El ser humano occidental vive en constante estrés, adaptarse al estrés supone una inversión de energía extra, lo que puede provocar en el organismo lo que le ocurriría a un motor, un sobrecalentamiento y probablemente, la rotura. Pero si no provoca la rotura, ese organismo dañado, en nuestro caso por un trauma no sanado, vivirá con un autorreajuste general que llegará, según los últimos hallazgos de la epigenética, hasta el propio código genético. Y este código genético, como todos sabemos, se transmite de generación en generación, es hereditario y por tanto, los traumas también lo serán, sin necesidad de haber sido vivenciados por el propio ser que no sólo los porta, sino que también los sufrirá.
Si bien hay que agradecer a la epigenética, término acuñado por Conrad Hal Waddington en 1942, el descubrimiento de la transmisión de traumas de manera hereditaria por medio de la expresión del genoma (demostrado científicamente en 1997), fue Carl G. Jung quién lo describió por primera vez por medio del concepto de trauma intergeneracional, justo es reconocérselo.

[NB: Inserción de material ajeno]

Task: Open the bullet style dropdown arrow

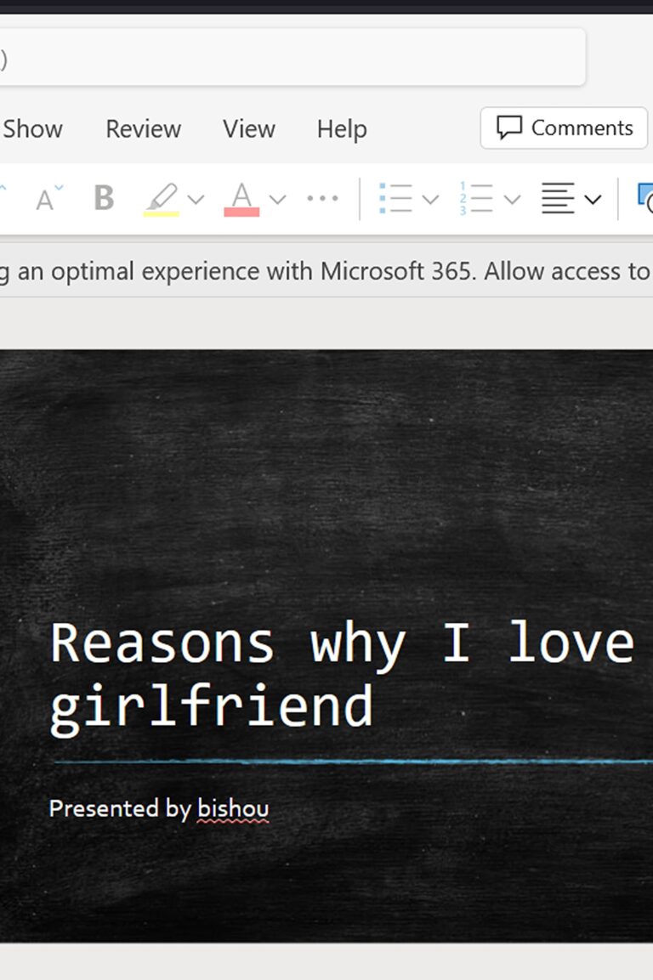Action: click(430, 200)
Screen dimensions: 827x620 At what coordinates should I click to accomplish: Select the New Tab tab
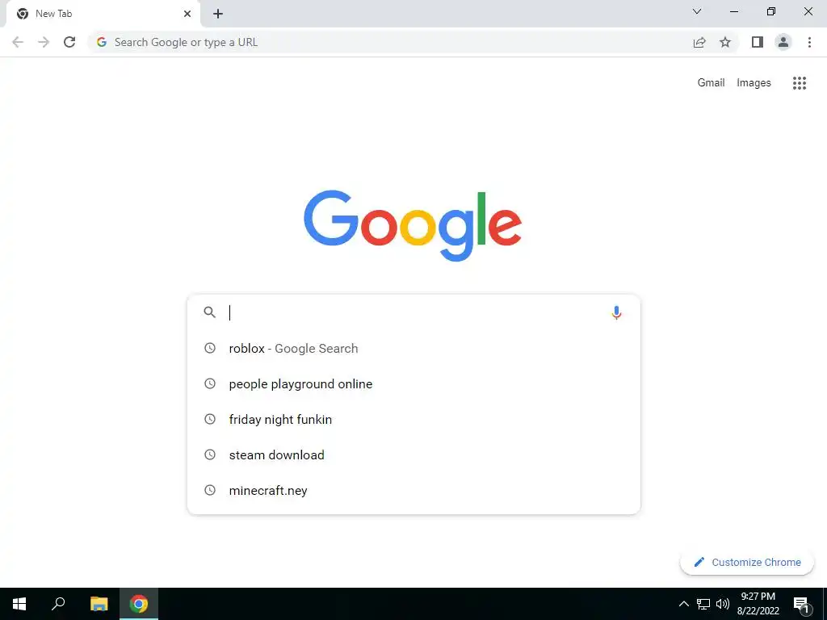100,15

Por otro lado, los experimentos sobre el inconsciente colectivo han demostrado que existe una transmisión de información vital para una especie en concreto sin haberse producido contacto entre individuos de esa especie, cómo a través de no se sabe bien qué, se producen cambios en las especies para adaptarse al medio o mejorar la propia evolución provocados por individuos que sin llegar a interactuar con otros, se lo transmitirán.

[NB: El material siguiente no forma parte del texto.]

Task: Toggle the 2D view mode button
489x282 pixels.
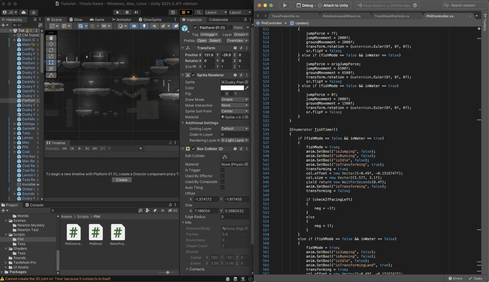Action: [x=134, y=26]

En definitiva, con todos estos datos podríamos concluir que: uno, todos los seres humanos compartimos un mismo sustrato genético que varía según las condiciones externas que nos puedan influir, bien para adaptarnos, bien para evolucionar; dos, los sucesos vitales traumáticos vividos por un grupo importante, sociedad o comunidad, serán incorporados a los demás miembros sin necesidad de haberlos vividos e incluso, se transmitirá a los siguientes generaciones con los cambios y evoluciones pertinentes; tres, cada uno de nosotros tenemos una responsabilidad importantísima para con nosotros mismos y para con los demás, actuales y futuros y cuatro, podemos reprogramarnos y actuar según nos dicte lo más profundo de nuestro interior (podemos llamarle instinto), llegando al principio básico de perpetuidad de la especie. Según estos cuatro principios Carmonistas no tiene pues cabida el mal, daño, acoso, persecución o aniquilación de individuos de la misma especie, porque si esto se programara a nivel genético, el ser humano estará condenado a la extinción.

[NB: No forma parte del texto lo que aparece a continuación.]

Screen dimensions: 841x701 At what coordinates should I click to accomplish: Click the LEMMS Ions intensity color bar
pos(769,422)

Cada individuo que aparece con este error de programación puede y debe trabajar su propio ser para el bien de sus propios semejantes aunque algunos crean que sólo pertenecen a él su minicirculo, comunidad, etnia o como quieran llamarle. El inconsciente es colectivo y sólo hay una raza, la raza humana, donde todos somos iguales salvo pequeñas variaciones adecuadas al medio natural originario, mucho antes de los movimientos migratorios donde ya uno no sabe bien de dónde procede. Aunque todos tenemos un pariente lejano que nació y vivió en África y que un buen día decidió cruzar el estrecho y a este lado no había nadie para impedírselo.